▶ _GOAL_:
Count the lines in the entries below that contain the word "Where". Reply with the number alone.

▶ _INPUT DATA_:
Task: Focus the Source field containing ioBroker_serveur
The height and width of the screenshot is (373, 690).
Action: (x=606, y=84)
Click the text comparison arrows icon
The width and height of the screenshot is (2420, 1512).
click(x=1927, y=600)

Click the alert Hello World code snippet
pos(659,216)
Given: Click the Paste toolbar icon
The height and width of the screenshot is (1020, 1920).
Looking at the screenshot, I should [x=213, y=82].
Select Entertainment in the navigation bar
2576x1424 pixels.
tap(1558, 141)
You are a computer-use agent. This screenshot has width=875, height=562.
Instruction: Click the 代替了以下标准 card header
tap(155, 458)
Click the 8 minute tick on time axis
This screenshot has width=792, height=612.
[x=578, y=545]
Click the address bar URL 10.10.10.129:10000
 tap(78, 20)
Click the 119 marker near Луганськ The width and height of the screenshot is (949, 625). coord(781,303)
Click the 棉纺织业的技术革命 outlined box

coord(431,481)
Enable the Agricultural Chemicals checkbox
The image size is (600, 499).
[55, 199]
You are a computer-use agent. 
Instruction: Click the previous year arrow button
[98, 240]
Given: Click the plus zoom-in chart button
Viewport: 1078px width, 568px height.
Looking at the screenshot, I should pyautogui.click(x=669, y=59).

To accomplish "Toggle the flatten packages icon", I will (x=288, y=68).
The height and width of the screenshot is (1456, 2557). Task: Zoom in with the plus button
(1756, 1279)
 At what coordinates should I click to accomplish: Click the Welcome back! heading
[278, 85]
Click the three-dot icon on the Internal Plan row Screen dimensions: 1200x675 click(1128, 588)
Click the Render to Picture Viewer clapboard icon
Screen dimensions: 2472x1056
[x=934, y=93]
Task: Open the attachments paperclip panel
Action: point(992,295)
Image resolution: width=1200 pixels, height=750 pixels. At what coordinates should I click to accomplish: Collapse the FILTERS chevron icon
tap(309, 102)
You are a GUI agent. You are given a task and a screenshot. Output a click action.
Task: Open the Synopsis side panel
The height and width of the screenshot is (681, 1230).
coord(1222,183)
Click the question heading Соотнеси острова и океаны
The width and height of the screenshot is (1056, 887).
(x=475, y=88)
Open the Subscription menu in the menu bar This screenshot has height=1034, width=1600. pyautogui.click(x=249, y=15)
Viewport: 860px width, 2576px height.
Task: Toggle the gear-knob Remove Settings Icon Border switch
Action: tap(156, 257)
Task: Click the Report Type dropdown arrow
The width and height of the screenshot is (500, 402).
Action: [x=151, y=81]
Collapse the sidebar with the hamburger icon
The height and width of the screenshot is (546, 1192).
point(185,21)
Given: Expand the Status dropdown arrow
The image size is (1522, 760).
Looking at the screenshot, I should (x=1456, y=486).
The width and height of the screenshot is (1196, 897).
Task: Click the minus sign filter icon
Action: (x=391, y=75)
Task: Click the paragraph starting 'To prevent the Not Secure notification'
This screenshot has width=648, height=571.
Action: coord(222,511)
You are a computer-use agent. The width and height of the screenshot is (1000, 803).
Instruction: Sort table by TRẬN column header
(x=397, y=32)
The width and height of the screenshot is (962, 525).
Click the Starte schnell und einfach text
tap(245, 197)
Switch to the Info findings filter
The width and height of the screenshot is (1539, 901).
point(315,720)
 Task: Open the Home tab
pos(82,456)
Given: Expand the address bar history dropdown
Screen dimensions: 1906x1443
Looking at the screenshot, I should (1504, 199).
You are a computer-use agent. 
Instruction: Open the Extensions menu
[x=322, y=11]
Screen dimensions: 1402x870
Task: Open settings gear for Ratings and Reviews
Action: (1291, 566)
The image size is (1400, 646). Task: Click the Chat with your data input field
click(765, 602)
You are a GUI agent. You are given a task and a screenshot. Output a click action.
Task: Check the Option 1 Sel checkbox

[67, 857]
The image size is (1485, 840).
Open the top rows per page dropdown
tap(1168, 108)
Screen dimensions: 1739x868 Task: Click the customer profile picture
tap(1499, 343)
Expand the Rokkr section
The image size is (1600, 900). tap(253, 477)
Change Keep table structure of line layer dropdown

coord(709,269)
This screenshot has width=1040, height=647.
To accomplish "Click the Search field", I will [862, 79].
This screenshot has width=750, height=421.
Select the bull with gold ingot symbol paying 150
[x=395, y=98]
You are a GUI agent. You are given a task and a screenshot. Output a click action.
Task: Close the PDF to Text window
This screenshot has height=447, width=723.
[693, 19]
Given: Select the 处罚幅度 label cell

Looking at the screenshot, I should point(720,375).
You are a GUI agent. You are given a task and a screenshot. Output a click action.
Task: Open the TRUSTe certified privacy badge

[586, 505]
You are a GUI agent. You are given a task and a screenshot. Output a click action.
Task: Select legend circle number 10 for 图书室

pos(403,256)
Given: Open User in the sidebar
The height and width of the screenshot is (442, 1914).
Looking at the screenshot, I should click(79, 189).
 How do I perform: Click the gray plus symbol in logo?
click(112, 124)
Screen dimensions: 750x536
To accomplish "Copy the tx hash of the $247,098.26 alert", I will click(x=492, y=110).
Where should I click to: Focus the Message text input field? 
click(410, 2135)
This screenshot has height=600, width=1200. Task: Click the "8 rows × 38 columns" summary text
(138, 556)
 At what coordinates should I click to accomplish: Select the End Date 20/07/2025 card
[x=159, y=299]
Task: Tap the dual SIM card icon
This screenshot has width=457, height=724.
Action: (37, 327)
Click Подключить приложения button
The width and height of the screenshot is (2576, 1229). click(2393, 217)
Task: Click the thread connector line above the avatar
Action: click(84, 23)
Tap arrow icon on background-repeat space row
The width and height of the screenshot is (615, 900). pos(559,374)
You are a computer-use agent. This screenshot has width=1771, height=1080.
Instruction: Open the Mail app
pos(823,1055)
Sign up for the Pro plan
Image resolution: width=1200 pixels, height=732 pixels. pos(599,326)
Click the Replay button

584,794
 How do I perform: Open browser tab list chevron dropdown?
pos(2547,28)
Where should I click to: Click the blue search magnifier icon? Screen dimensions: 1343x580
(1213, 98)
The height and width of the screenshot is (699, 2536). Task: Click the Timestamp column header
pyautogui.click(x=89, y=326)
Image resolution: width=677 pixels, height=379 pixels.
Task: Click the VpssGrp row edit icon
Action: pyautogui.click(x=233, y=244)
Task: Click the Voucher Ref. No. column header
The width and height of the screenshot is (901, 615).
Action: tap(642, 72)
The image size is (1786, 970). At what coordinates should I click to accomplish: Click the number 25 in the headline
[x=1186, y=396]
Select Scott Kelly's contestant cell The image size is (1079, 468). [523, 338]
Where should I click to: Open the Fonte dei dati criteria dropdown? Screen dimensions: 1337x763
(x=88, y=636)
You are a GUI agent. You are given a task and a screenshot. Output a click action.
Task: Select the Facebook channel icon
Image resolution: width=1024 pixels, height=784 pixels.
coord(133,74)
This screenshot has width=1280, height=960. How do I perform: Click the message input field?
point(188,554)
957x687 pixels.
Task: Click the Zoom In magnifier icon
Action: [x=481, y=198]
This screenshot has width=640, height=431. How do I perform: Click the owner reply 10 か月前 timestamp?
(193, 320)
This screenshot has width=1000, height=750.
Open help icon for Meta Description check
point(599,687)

▶ _RESULT OF THE EXERCISE_:
3